2024年06月10日 | 映画(さ行)
『ジガルタンダ』(原題:Jigarthanda)
監督:カールティク・スッバラージ
出演:シッダールト,ボビー・シンハー,カルナーカラン,ラクシュミ・メノン,アードゥカラム・ナーレン,ナーサル他
 
2014年のインド作品。
これを観られる劇場は全国探してもそうそうありません。
もちろん塚口サンサン劇場ならば引っ張ってきてくれる。
1週間限定だったから、この機会を逃すものかと思って駆けつけました。
 
主人公の名前はカールティク。
カールティク・スッバラージ監督とあえて同じ名前にしているのですね。
スッバラージ監督は当時タミル語映画界の俊英ともてはやされた人で、本作は彼の出世作となり、
ギャング役のボビー・シンハーはインドの主たる映画賞で助演男優賞を総なめにしたそうです。
 
映画監督を目指すカールティクはショートフィルムを制作し、新人発掘番組に応募。
審査員を務める著名な映画監督ムキルから糞ミソに言われてセミファイナルで落選しかけたところ、
もうひとりの審査員でプロデューサーのサンダルからはベタ褒めにされる。
実はサンダルは、自身と犬猿の仲のムキルに対抗したかっただけで、
カールティクを評価していたわけではなかったが、勢いでカールティクを監督にして長編映画を撮ると宣言。
サンダルの言葉を真に受けたカールティクはやる気満々。
 
カールティクが書いた脚本に興味などないサンダルは、映画を撮らせる条件として、
このテーマで映画を撮り上げて、なんとしてでも映画監督として認められたい。
カールティクは親友のオーラニに協力を頼み、南インドのマドゥライに向かうと、
悪名高きギャングのボス、セードゥについて調べはじめるのだが……。
 
寝不足で観に行ったせいもあり、最初の30分くらいは眠気に誘われるときもありましたが、
話が進むにつれて俄然面白くなります。
 
セードゥ本人に取材するのは恐ろしいから、なんとかその周辺にいる人物とお近づきになろうとするカールティク。
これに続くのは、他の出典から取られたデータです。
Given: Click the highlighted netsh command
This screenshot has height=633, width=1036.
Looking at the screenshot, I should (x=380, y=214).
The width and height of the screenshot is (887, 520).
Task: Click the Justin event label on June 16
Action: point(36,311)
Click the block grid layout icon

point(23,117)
セードゥ家に出入りする家政婦の娘が自分に気があると知ってそれを利用したり、なかなかしたたか。
それでも様子を探るのに苦労していたのに、カールティクを怪しむセードゥのほうから手下を監視につけられて、
こいつがまた阿呆なものだから、簡単に手なずけて情報を引き出すことに成功。
そうしたら、カールティクとオーラニの行動がバレちゃって。
 
いとも簡単に人を殺すセードゥですが、カールティクが映画を撮っていると知ると態度が変わる。
取材をさせるようになるけれど、困ったことに自分で演じると言い出します。
主演はヴィジャイ・セードゥパティにオファーしようと、カールティクは考えていたのに。
 
ボリウッドのご多分に漏れず171分の長尺だけど、話は意外とシンプル。
登場人物が多くても、誰が誰やらわからなくなることもなし。
演技ド素人のセードゥを起用して凄い映画を作れるわけもなく、あきらめ気分だったカールティクはどうするか。
笑いものにされたと憤るセードゥの表情が変わってゆくのも面白いです。

暴力で支配して怖がられるのは敬意を抱かれるのは別物だという台詞が印象的。
主演のシッダールト、男前やんか。もっとほかの出演作も観たい。